"The trout are ready, Ben," said Adam, "and everything else, too, I guess."

With running and laughter the children were soon about the fire, eating their last delicious out-of-door dinner.


XVI

EYES AND NO EYES

The evening party at Ben Gile's cabin was to be the last of all the beautiful summer, for the next day Betty and Jimmie were to leave with their mother for the city, and this was the evening which was to decide who was to receive the prize.

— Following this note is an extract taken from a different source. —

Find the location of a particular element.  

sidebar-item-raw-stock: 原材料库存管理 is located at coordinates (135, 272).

Betty had been working very hard for it, and wanted it. But Jimmie couldn't see any use in lying with your nose on an ant-hill. As for Peter, he giggled whenever ants were mentioned to him, and seemed not to care much one way or another. Hope, however, was often with Betty, and the two girls, flat on the grass, tried to discover as many mysteries as they could about the busy little fellows. As for Jack, he was as busy as the ants, following them about, lying quietly for hours, and borrowing any book he could find that would tell about them. It seemed to him that if he could have that magnifying-glass, that book of colored plates, and the five-dollar gold piece, he would be the richest boy in all the world! He thought about it by night and by day, and he was certain that with the insect book and the glass, he should discover things nobody else in the world had ever seen.

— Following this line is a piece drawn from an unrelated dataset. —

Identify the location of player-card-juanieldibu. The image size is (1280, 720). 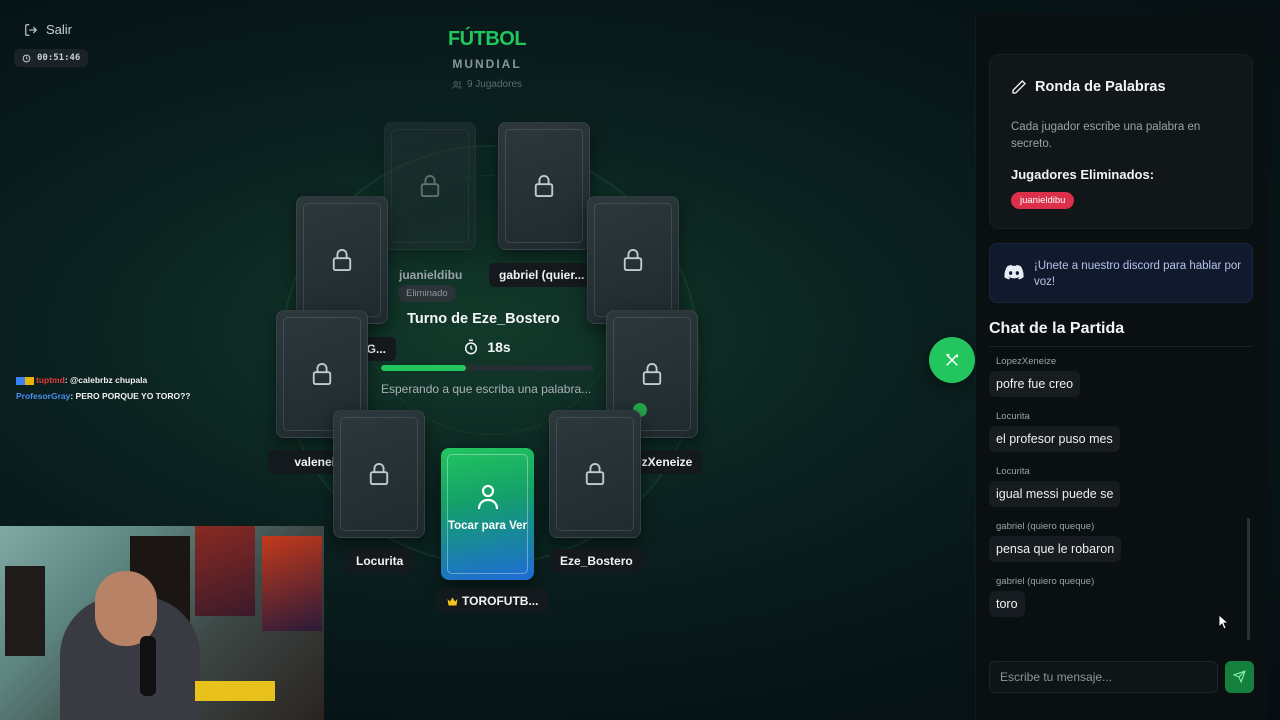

The poor boy was trembling with eagerness on this evening of the party at the guide's cabin. The children took their turn in telling what they knew. Peter giggled, and said they seemed to lug a good deal of food. Jimmie said they ran in and out of their ant hills very fast, and knew how to build big hills. Hope was so frightened that, when it came her turn, the child could not tell even the little she knew.

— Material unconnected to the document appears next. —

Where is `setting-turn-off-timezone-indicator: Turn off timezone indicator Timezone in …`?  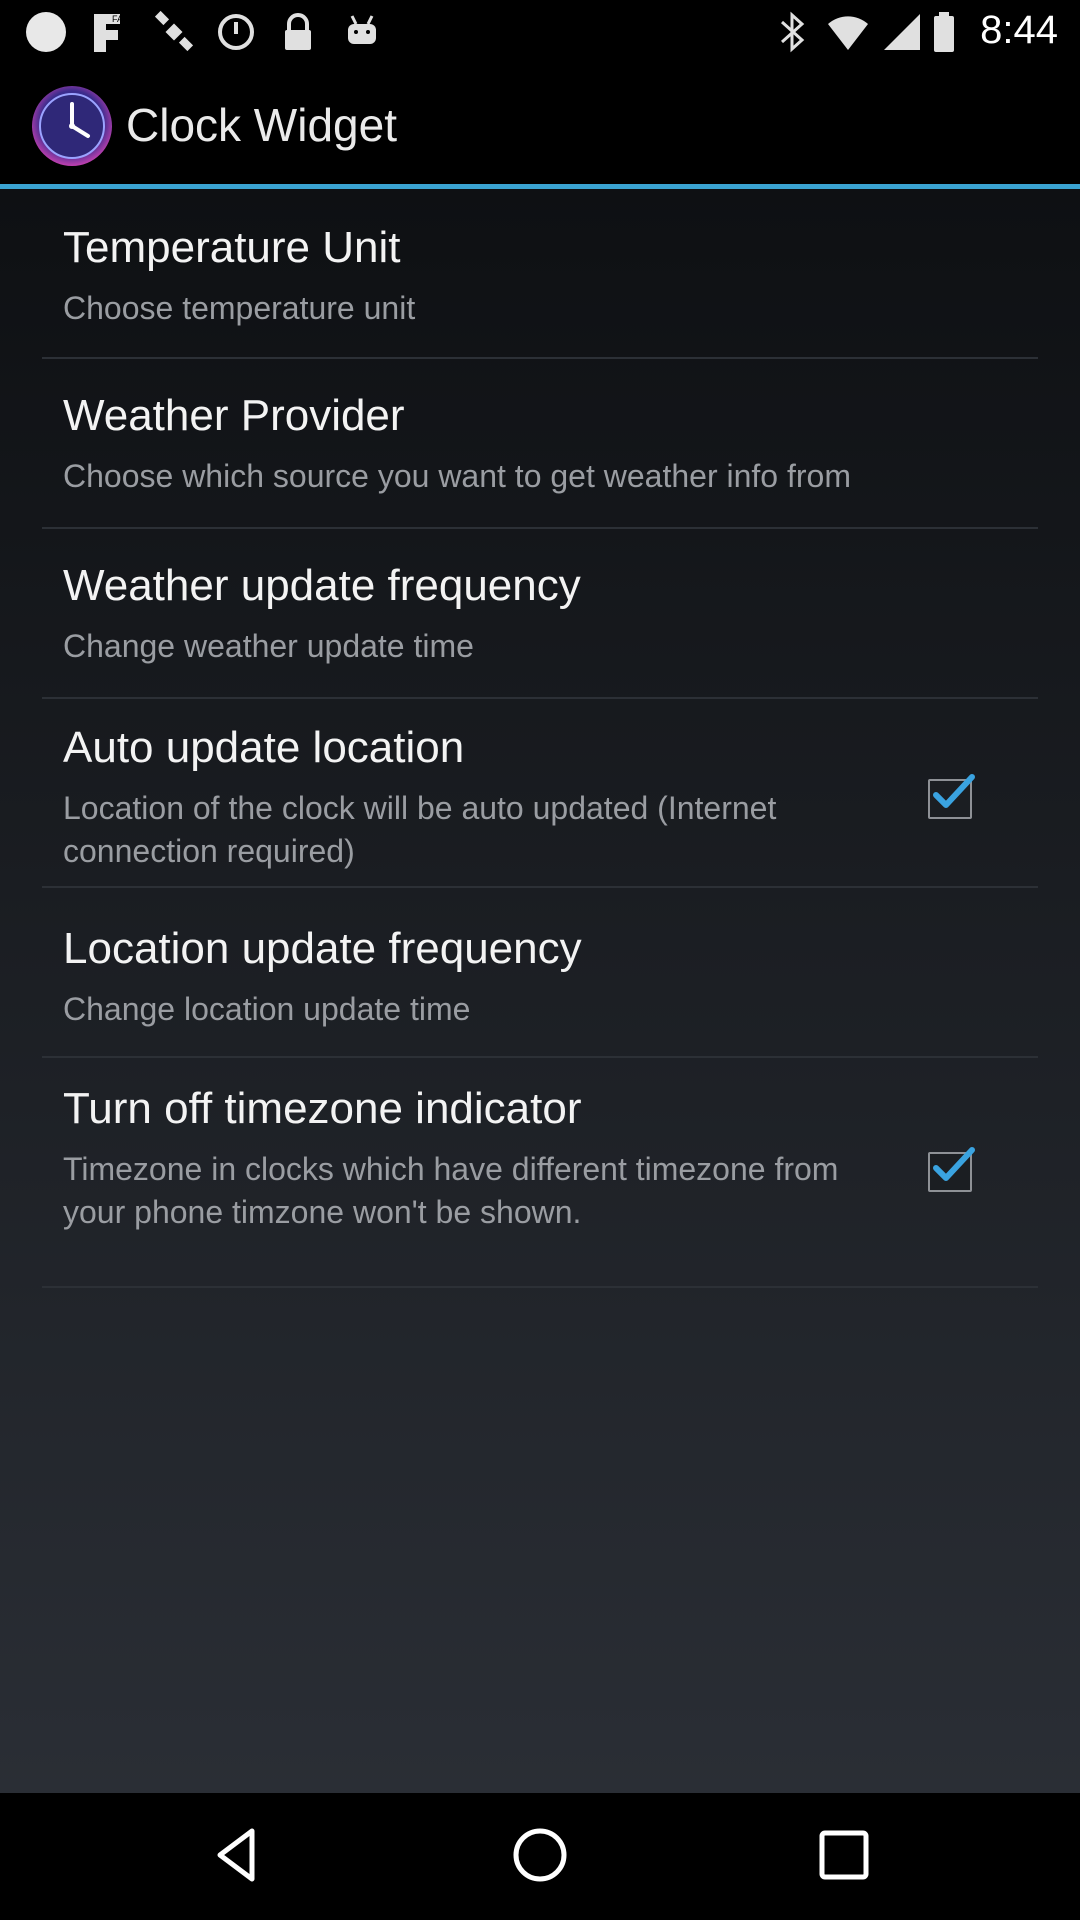 setting-turn-off-timezone-indicator: Turn off timezone indicator Timezone in … is located at coordinates (540, 1173).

But Betty, who loved everything in the out-of-door world, forgot herself and her fright in the true love which she had for natural history. She said she had spent hours in a neighborhood of ants, near the doorways they had in the ground. Some of the doorways were large, and some were small, and the little ants who went in and out of the doors carried off the pieces of cake she fed to them. Sometimes the crumbs were three or four times as big as the ants. She had seen two little ants attack a large piece of cake, but it proved too much for them, so one mounted guard over it while the other scurried off. In a few moments it came back with a whole squad of ants, who surrounded the cake and pushed and pulled with all their might. They actually got it to the door, Betty said, and after that she could see it no more. Then Betty spoke a little wistfully: "If only I had been an ant I could have gone down after it. I could have seen what they did with it, sir."